As with all of Livid's controllers, CNTRL:R is wide open for you to customize. The scripts that control Live are provided as just that—raw script files. This means you can open them, edit the code and create your own. A lot of the accessory software, meanwhile, comes as devices for Max or Max for Live, again allowing you to handle its inner workings. A comprehensive Sysex command set is provided in the online wiki, including access to MIDI mapping and LED assignments. (Sensibly, there's no CD or manual provided in the box—everything's online—to save trees and bring down costs.)
The defining feature of the CNTRL:R, though, is its 2 x 16 step sequencer grid. You can assign the buttons how you wish, of course, as they all send MIDI notes. But this array is clearly best used as a step sequencer—the unit was designed in collaboration with Richie Hawtin, and road tested by the artists on Minus, and this is most evident here considering the way he's been a major proponent of the 909. If you're working with Live, you'll want the Drum Stepp:r and Synth Stepp:r to handle this functionality, which are Max for Live devices. They handle note input, and they also handle dynamic LED lighting to track the flow of the sequence, show whether a note's programmed on a particular step, or show whether a step's muted. The 4 x 4 grid selects between different hits for a drum rack, or between programmed synth patterns. There's also the ability to have pattern variations across a maximum of sixteen bars, and automation recording within the Stepp:r module. Things get really interesting when you start modulating with the encoder array in the centre; beat repeats, filters and groove are just a few of the things you can play around with.

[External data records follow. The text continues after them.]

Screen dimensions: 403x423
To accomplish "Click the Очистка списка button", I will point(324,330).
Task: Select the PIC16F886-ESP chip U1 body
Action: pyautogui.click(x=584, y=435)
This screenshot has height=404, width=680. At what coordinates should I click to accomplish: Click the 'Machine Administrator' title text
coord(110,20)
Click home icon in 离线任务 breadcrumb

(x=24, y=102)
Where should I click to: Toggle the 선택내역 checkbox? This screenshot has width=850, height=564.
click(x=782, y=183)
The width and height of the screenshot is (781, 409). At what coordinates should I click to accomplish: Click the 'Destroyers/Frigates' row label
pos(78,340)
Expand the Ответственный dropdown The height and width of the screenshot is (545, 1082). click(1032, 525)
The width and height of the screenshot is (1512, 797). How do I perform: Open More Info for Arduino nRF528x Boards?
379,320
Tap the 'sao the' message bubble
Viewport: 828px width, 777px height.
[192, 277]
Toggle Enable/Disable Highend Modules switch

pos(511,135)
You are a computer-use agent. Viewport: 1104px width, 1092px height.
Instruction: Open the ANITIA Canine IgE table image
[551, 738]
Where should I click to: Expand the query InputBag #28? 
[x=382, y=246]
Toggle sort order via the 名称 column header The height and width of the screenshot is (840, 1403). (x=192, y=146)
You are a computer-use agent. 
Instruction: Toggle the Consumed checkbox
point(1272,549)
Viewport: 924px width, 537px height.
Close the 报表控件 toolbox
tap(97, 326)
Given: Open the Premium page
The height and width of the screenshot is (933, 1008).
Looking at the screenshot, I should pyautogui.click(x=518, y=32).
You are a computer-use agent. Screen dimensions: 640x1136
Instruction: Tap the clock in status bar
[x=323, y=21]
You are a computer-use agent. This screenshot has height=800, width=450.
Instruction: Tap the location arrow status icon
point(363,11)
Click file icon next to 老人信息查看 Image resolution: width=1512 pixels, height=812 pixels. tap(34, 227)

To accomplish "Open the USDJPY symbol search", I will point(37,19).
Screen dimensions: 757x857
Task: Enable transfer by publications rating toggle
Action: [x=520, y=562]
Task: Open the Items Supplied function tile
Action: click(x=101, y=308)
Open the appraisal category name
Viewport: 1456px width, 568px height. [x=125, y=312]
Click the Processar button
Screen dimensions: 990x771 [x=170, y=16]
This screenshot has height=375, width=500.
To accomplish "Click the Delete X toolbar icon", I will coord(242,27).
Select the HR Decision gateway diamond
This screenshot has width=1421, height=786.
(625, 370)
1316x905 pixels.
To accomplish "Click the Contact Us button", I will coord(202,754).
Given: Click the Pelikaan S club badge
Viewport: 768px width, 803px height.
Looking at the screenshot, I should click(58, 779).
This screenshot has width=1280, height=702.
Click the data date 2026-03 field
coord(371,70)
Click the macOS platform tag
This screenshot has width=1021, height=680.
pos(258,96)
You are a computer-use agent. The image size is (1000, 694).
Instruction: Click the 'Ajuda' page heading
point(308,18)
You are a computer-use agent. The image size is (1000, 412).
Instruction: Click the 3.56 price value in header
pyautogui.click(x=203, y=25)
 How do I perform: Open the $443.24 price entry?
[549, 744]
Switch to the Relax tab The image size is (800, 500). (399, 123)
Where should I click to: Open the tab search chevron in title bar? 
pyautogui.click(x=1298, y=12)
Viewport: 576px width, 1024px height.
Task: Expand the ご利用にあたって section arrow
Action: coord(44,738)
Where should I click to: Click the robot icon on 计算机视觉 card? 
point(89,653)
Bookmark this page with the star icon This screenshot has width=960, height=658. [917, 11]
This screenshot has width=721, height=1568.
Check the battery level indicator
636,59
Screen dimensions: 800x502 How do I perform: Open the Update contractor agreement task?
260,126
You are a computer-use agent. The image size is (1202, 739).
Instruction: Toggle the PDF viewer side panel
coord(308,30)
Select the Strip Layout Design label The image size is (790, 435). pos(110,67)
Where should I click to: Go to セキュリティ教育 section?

There are limitations to these modules. There are only 16 presets to record into, preset changes aren't recordable, you can't copy and paste patterns, and there's no control over velocity from your controller. (The buttons aren't velocity sensitive, and this isn't handled by repeat pushes either). There's a "Stembot" available for quick and frequent recording to audio, and this is probably the most sensible way to work. It really is similar to using X0X Roland hardware. But even with these limitations, I found the unit to be enormous fun when using it with Max for Live devices, with sequences being easy to whip up and addictive to modulate with the knobs. Updates appear regularly, as well. At the moment, you'll need Max for Live, or the volition to develop your own software solution, in order to fully utilise the step sequencer as such. This is set to change, though, as Livid have plans to release the Stepp:rs as standalone applications, allowing them to be used with your choice of DAW, software or hardware device.
The CNTRL:R is also a joy to handle. Apparently, they've cut no corners in selecting the highest quality components, and it shows. Everything feels great, from the smooth faders, to the rubberised controls, to the unyielding aluminium case. As mentioned, it also looks ace, with a cool, minimalist (ahem) design and colour scheme. It doesn't come cheap, but you get what you pay for—that is, a one-of-a-kind controller with a great user experience. Those looking for a step sequencer solution, and especially DIY enthusiasts, should consider CNTRL:R very closely.